Nur jemand, der über ein ausgeprägtes politisches und ideologisches Verständnis verfügt, ist in der Lage, solche Entscheidungen zu treffen und für sich selbst zu denken: „Ich verlasse einen Ort und Menschen, die ich liebe, um an einem Ort und mit Menschen zu kämpfen, die ich nie kennengelernt habe, weil ich weiß, dass es das Richtige ist, weil es eine tiefere Bedeutung im Rahmen eines weltweiten Kampfes für die Freiheit hat." Sie wollte nicht an dem Ort bleiben, an dem sie sich befand, mit den Menschen und Dingen, an denen sie hing, und das heißt nicht, dass es ihr leicht fiel, denn sie war nicht der Typ, der den einfachen Weg wählte.
Als der Journalist Steffen Meyn bei den Angriffen der deutschen Polizei auf den Hambacher Forst ums Leben kam, schickte sie erneut eine Botschaft nach Hause, ein Video, das sie in Rojava aufgenommen hatte. Man merkt ihr an, dass sie viel Schmerz und Wut empfunden hat. Was sie uns gezeigt hat, ist, dass diese Gefühle nur der erste Schritt sind. Eine Antwort auf diese Fragen zu geben, eine Schlussfolgerung zu ziehen und daraus einen Kampf zu entwickeln, ist die andere Seite. Und hier hat sie nicht nur affektiv gehandelt, sondern revolutionär. Sie hat sich bei ihren Entscheidungen immer davon leiten lassen, dass sie nicht danach handelte, was sie persönlich am meisten betraf, sondern danach, was sie als Revolutionärin, als Frau, als Mensch in der Zeit, in der wir leben, für ihre Verantwortung hielt.
Das hat ihr den Weg in die freien Berge Kurdistans geebnet. Sie durchbrach die Mauern in ihrem Kopf, die das System errichtet hatte. Sie überwand die Unterscheidung zwischen „ihrem Volk zu Hause" und „dem Volk in Kurdistan", ohne ihre Wurzeln aufzugeben. Für sie wurde die gesamte Menschheit „ihr Volk", so wie sie alle besetzten Länder und Orte der Welt als „ihre Heimat" betrachtete. Sie spürte den inneren Drang, für Befreiung zu kämpfen, gegen die Kolonisatoren und Besatzer, gegen diejenigen, die das Leben der Menschen, der Gesellschaften und des Planeten zerstören.

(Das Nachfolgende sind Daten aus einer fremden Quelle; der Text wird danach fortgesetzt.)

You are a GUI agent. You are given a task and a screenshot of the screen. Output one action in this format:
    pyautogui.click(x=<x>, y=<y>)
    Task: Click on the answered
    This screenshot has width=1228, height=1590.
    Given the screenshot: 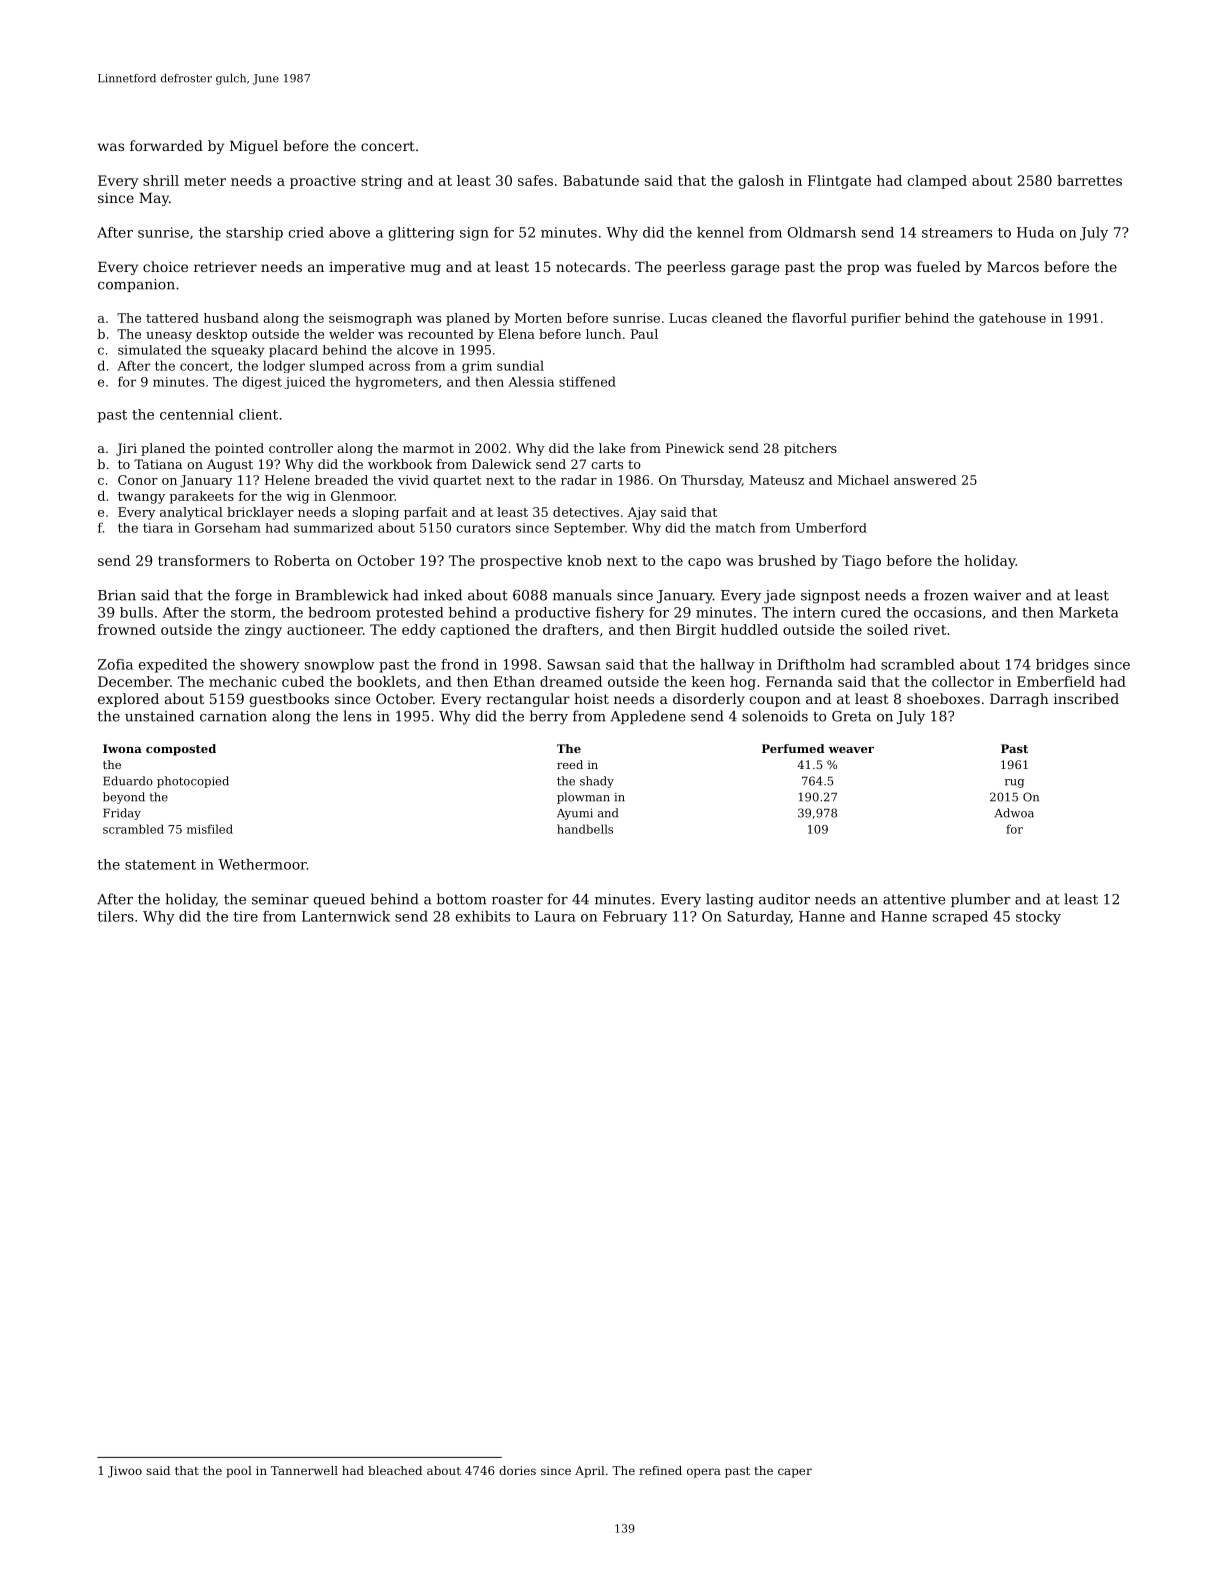 What is the action you would take?
    pyautogui.click(x=925, y=480)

Şehîd Elefteria spürte deutlich die Ganzheitlichkeit der verschiedenen Kämpfe, sie sah klar alle sozialen Dimensionen der ökologischen Krise. Ohne den Aufbau einer Alternative auf der Grundlage der Realität der Gesellschaft selbst kann diese Krise niemals überwunden werden, egal wie viele Bewegungen und Aktivist:innen protestieren und versuchen, die Natur vor Angriffen zu schützen. Wenn sich die Gesellschaften nicht von Besatzung und Beherrschung befreien, werden sie niemals in der Lage sein, ein freies Leben im Einklang mit der Natur zu schaffen.
Mit diesem in der Philosophie von Serok APO verwurzelten Verständnis fand sie den Platz, an dem sie die größte Gefahr für dieses zerstörerische System werden konnte, und sie nahm diesen Platz mit Stolz ein: Als Guerillera der YJA Star baute sie die Persönlichkeit einer freien Frau, einer Kämpferin auf. Wir alle sehen es als genossenschaftliche Aufgabe an, ihre Hoffnungen in unserem Kampf weiterleben zu lassen:
„Ich hoffe, dass wir einfach lernen, nicht mehr in Grenzen zu denken, sondern zusammenzukommen und wie eine Faust gegen dieses System zu werden und zum Gegenangriff überzugehen und darauf etwas Neues aufzubauen."
Heval Elefteria, du wirst immer in unserem Kampf weiterleben. Şehîd namirin!
Der Nachruf auf Elefteria Hambi (Eva Maria Steiger) wurde zuerst in Englisch am 7. August 2023 auf der Internetseite von Make Rojava Green Again veröffentlicht. Make Rojava Green Again ist eine ökologische Kampagne der Internationalistischen Kommune Rojava.